Sur la demande de dommages et intérêts pour non tenue d’entretien annuel,

La demande est présentée de façon à tout le moins confuse puisqu’il est fait état d’une absence d’entretiens en visant parfois les entretiens liés à la convention de forfait et dans le même temps l’absence d’entretien annuel et soutenu en outre que la durée maximale du travail a été dépassée, ce qui constituerait un manquement aux durées minima de repos. Il est justifié d’entretiens annuels et le salarié dans son argumentation invoque une carence pour une période ancienne puisque antérieure à 2016, sans établir aucun préjudice subsistant pour lui. De même, le seul fait que la convention de forfait lui soit inopposable ne saurait justifier d’un préjudice après paiement des heures supplémentaires retenues ci-dessus. Quant aux durées maximales de travail, il n’est donné aucun exemple de dépassement, le salarié se contentant de généralités de ce chef. Cette demande indemnitaire ne pouvait qu’être rejetée.

Sur la rupture,

Elle est intervenue sur le fondement d’un licenciement pour motif économique énoncé ainsi que suit :

Dans le cadre du projet de licenciement économique dont vous faites l’objet, nous vous informons que vous avez la possibilité, si vous remplissez les conditions requises, de bénéficier d’un contrat de sécurisation professionnelle (CSP) aux conditions définies dans le document d’information remis en même temps que la présente lettre.

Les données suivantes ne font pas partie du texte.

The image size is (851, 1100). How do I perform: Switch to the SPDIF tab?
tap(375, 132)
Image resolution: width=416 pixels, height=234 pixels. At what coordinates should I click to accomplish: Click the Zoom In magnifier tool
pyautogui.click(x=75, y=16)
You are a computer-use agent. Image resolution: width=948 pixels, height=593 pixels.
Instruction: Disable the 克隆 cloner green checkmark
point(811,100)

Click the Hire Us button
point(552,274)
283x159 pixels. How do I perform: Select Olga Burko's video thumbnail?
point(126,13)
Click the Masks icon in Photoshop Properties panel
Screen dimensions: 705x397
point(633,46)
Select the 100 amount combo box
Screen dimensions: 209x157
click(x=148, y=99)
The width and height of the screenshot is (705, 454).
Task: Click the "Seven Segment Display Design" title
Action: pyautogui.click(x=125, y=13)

Ce projet de licenciement repose sur les motifs suivants :

L’activité économique générale française a ralenti en 2019 (+1,3% vs +1,5 % en 2018 et +2,3 % en 2017).

Ce ralentissement de l’économie a eu un impact négatif sur la production industrielle française, qui a reculé en 2019 pour la seconde année consécutive.

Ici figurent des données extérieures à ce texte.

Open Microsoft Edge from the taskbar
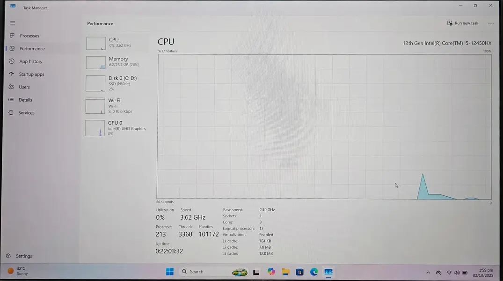 pos(314,272)
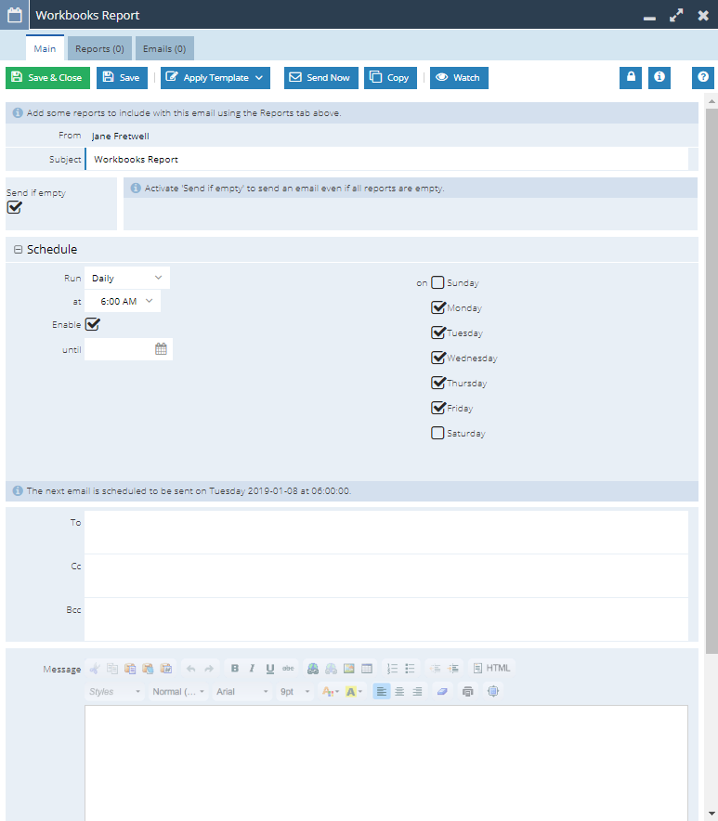Viewport: 718px width, 821px height.
Task: Uncheck the Friday schedule checkbox
Action: 437,408
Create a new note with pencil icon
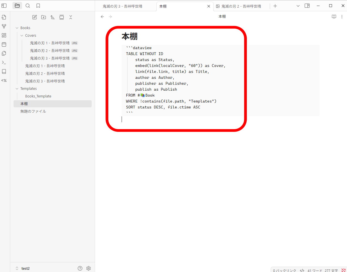 point(35,17)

Par ailleurs, ce recul de la production industrielle s’observe dans la plupart des pays de l’UE. A ce titre, il peut être noté que parmi les pays avec lesquels les échanges de papiers et cartons sont les plus importants avec la France (Allemagne, Italie et Espagne) seule l’Allemagne a eu en 2019 une production industrielle dépassant celle « d’avant la crise de 2008/2009 ». Ce n’est pas le cas de la France où l’indice de la production Industrielle (indice 100 en 2015) était, en décembre 2019, 12 points en deçà de son niveau de janvier 2008.

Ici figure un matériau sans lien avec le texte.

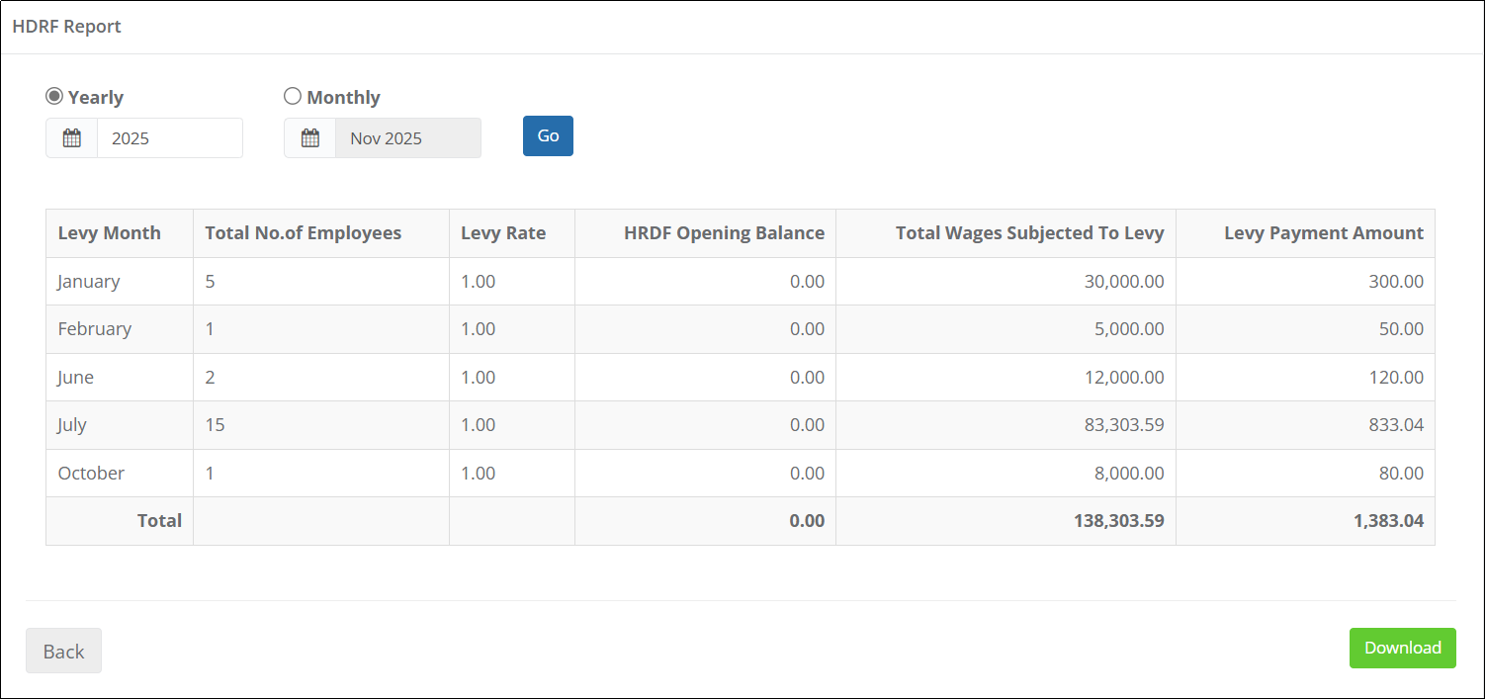Click the Go button

pos(548,136)
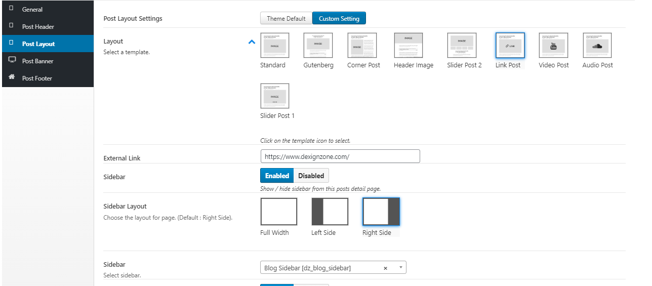The width and height of the screenshot is (652, 286).
Task: Open the Blog Sidebar dropdown
Action: coord(333,268)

Du côté de l’offre, l’année 2018 a été marquée par des arrêts consécutifs à des problèmes techniques, à des facteurs météorologiques (tornade en Amérique du Nord, difficultés d’exploitation forestière), ou liés à des travaux pour augmentation de capacité, ainsi que par des retards dans la mise en service de nouvelles capacités de production.

Le résultat de cette situation a été que les prix, tant de la fibre d’Eucalyptus (fibre courte) que de la pâte de fibres longues (NBSK), se sont fortement enchéris tout le long de l’année 2018, atteignant des niveaux historiquement élevés.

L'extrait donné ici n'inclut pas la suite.